Selon cette pensée moralisatrice, si celui qui n'a pas rejoint la bonne équipe alors qu'il en avait les moyens est malade, c'est de sa faute. Ce qui est scientifiquement inexact et révoltant du point de vue moral. Comme l'écrit David Rakoff dans son ouvrage intitulé Half Empty (A moitié vide, N.d.T.):

«Le sens de l'humour… est une bonne attitude à adopter si cela marche pour vous, mais l'attitude inverse semble constituer un manque de caractère; il s'agit, au final, d'un jugement contre ceux qui ne sont pas assez drôles ou élégants pour désarmer leurs métastases avec de l'esprit bien placé.»
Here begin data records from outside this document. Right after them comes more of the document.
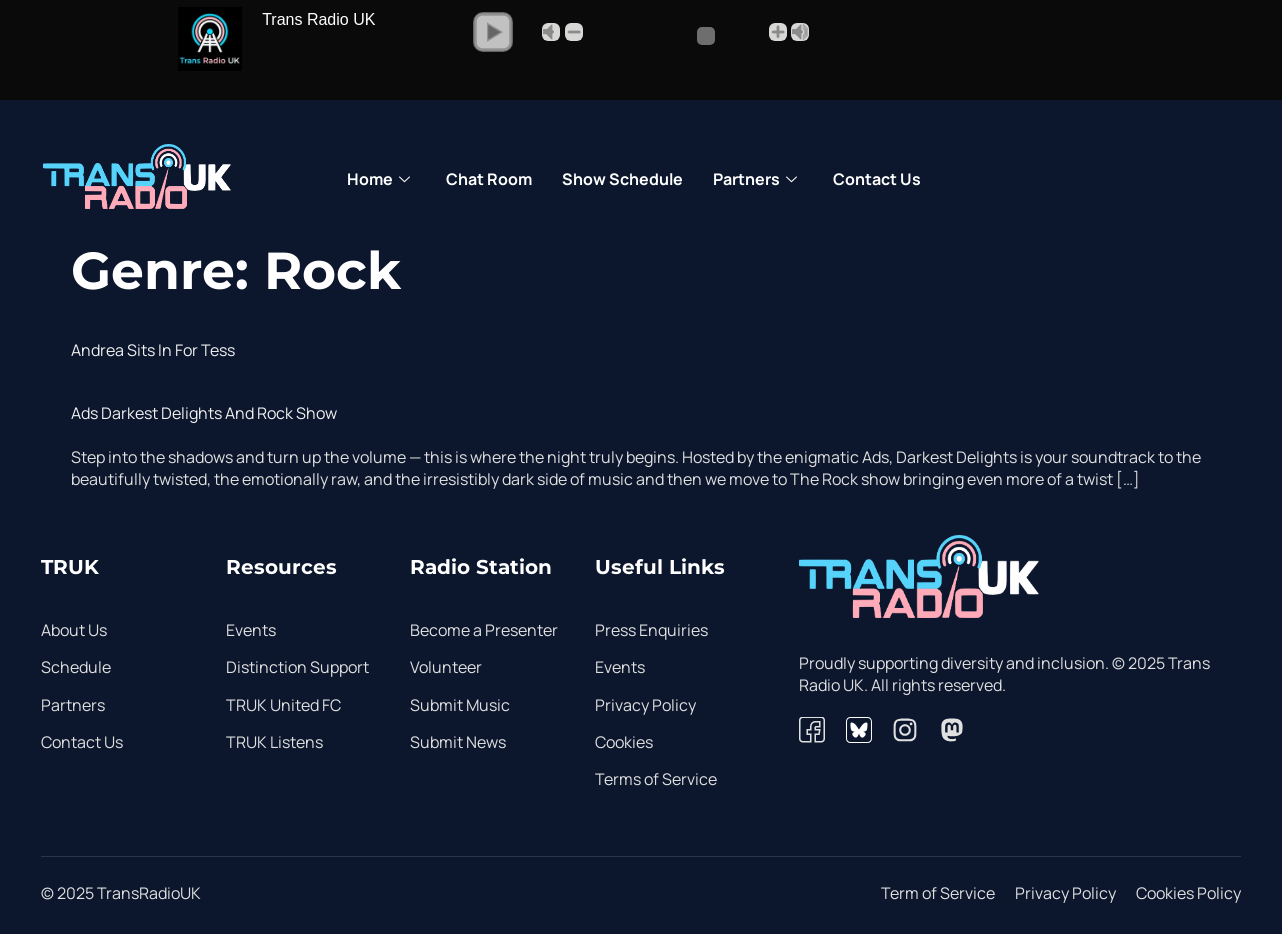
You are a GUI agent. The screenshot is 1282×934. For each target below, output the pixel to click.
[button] (493, 32)
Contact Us (877, 179)
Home (378, 180)
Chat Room (489, 179)
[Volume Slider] (675, 36)
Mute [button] (551, 32)
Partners (755, 180)
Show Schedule (622, 179)
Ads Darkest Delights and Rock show (204, 413)
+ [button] (778, 32)
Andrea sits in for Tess (153, 350)
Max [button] (800, 32)
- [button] (574, 32)
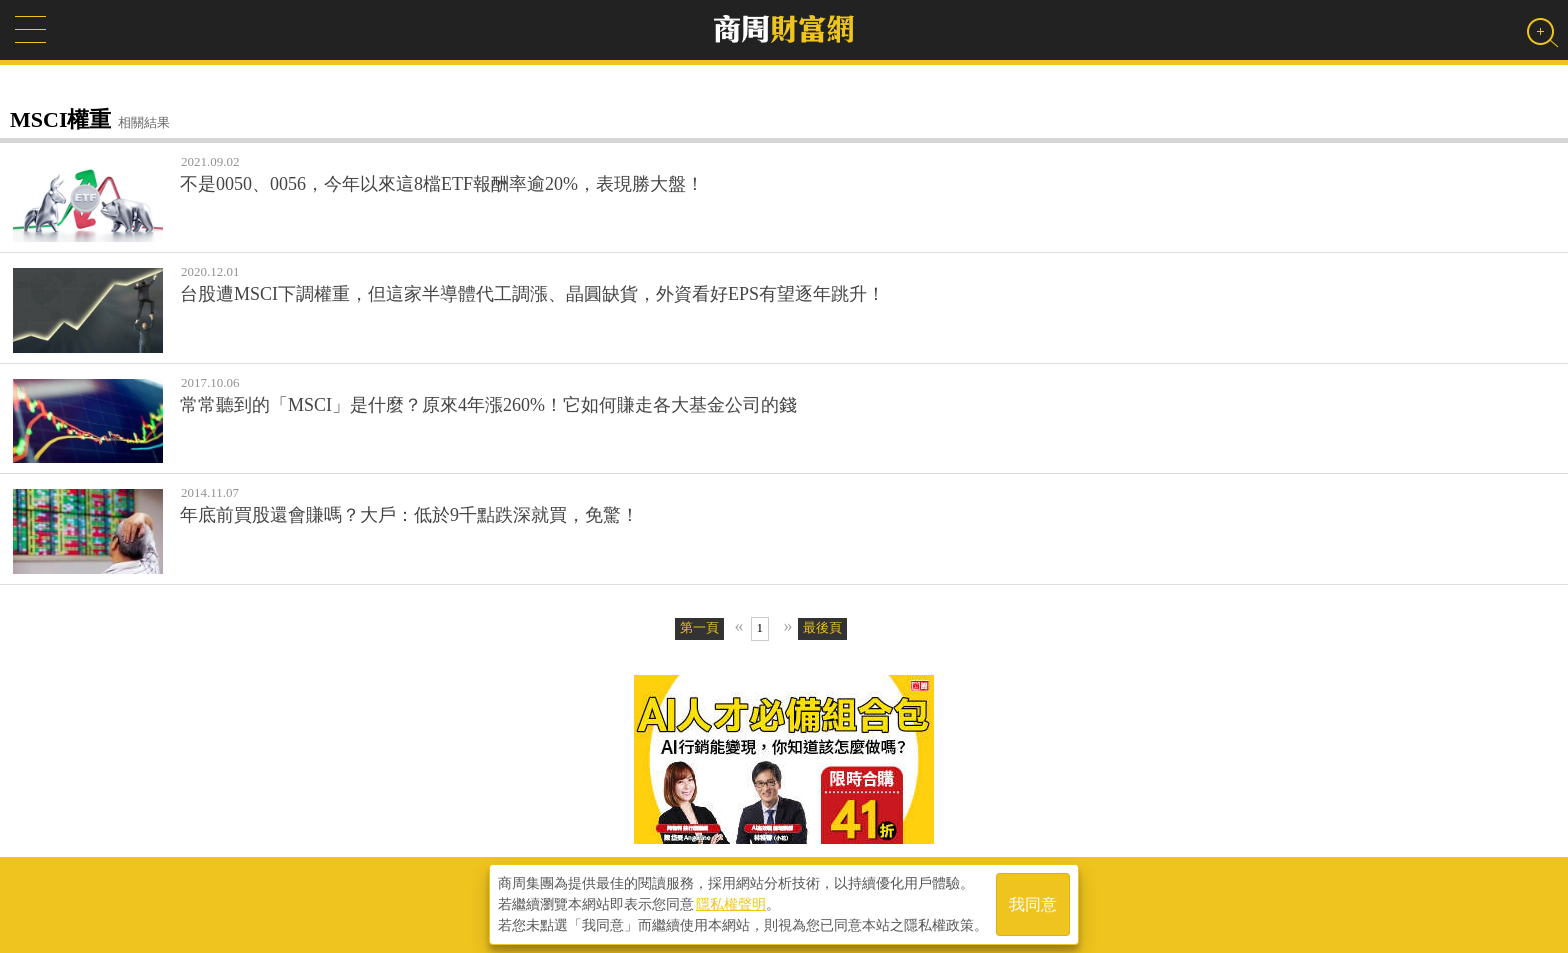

Pourtant, dans le bouquet final du livre d'Agus, ce dernier donne la raison secrète de la popularité sans faille de ces livres: ils entretiennent la fausse promesse que l'on peut contrôler son avenir. Soyez suffisamment propres sur vous et mangez (ou ne mangez pas) nos légumes, vitamines, boissons énergisantes et autres, et vous vivrez pour toujours, ou presque! Or ce point de vue ignore l'un des fondements de la santé chez l'homme: la maladie apparaît souvent de différentes façons que ni Agus, ni le protéome, ni le génome, ni même M. le Magicien, peuvent prédire. Soutenir cette doctrine de la cosmologie est aussi réducteur que de croire en un système de châtiment divin pour le pêcheur qui flirterait trop longtemps avec le diable. Sur le plan de la santé, ni la science, ni la foi ne tiennent leurs promesses; mais la science doit au moins reconnaître ses limites.